Maaaaaaax!

(This post has been sitting in my drafts box for weeks, waiting for completion.)

That is the irritated, whining complaint I hear eight thousand times a day from the two brothers – and often myself – who have the misfortune of living with this little maniacal tyrant.

So it turns out I spoke too soon.  That two year-old funk?  Still here, actually.  Still raging on.

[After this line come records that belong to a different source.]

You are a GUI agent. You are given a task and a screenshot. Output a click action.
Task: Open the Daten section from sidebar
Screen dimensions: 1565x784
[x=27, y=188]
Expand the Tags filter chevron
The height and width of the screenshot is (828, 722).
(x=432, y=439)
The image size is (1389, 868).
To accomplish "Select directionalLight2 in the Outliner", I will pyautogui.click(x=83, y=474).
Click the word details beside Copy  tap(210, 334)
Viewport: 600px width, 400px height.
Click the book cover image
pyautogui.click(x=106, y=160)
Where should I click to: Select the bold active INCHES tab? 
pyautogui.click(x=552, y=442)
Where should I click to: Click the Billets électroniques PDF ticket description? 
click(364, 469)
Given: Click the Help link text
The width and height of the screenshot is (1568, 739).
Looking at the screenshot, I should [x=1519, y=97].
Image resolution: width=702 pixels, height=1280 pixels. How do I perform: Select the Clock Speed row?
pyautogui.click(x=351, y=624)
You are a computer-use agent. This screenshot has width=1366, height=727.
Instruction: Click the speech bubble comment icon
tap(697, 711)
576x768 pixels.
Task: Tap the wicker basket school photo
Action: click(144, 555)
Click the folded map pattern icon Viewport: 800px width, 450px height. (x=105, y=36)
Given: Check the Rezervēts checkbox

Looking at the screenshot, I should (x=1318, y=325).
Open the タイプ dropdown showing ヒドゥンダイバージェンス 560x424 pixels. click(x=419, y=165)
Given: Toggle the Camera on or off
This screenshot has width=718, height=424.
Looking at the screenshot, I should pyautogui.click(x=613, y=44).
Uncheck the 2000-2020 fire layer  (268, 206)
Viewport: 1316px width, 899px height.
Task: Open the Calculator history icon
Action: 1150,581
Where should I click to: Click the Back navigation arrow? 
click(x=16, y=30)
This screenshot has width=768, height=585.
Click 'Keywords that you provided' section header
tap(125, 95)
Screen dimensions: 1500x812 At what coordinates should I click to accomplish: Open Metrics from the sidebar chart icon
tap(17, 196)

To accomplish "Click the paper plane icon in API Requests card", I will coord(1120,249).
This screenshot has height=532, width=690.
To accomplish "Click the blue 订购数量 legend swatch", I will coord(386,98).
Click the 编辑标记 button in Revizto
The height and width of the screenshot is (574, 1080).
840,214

(I know, looks can be deceiving.)

This little headstrong “I do everything by myself and will automatically recoil from any choice selected without my painstakingly slow and irrational input” stinker continues to try my patience and force a refinement of my parenting skills.  To be honest, I’ve never had too much trouble with the “terrible twos.”  At that age, I was still pretty capable of pulling the wool over their eyes, convincing them that the option I wanted them to choose was obviously the best, most fun, option.  Temper tantrums about leaving the park could be resolved as simply as saying “Say goodbye to the park.”  Bam, mindset changed, crisis averted.  But not with Max.  Oh no.

This one is a pistol.  The other morning he was so pissed that Mark wiped his butt instead of me, he got back on the toilet and forced out an additional turd just so I could have the privilege of taking a turn, too.

He will not be deterred.  He will not let up.  He will not let any perceived injustice stand.  And he no longer naps (all of the parents in the audience just let out a horrified gasp!).

But I guess we’ll keep him.  That cow-licked do is pretty irresistible, after all.  Even his ever-peeking butt crack is cute.

*** Edited to add (though hopefully without jinxing it): Again we seem to have emerged, semi-triumphant (for you are never entirely triumphant in the parenting gig), from the abyss of awfulness.  Tonight, at bedtime, he told me: “You’re my best friend, mama.  We like each other, huh?”  Indeed.

 

 

~ by onedandelion on December 8, 2010.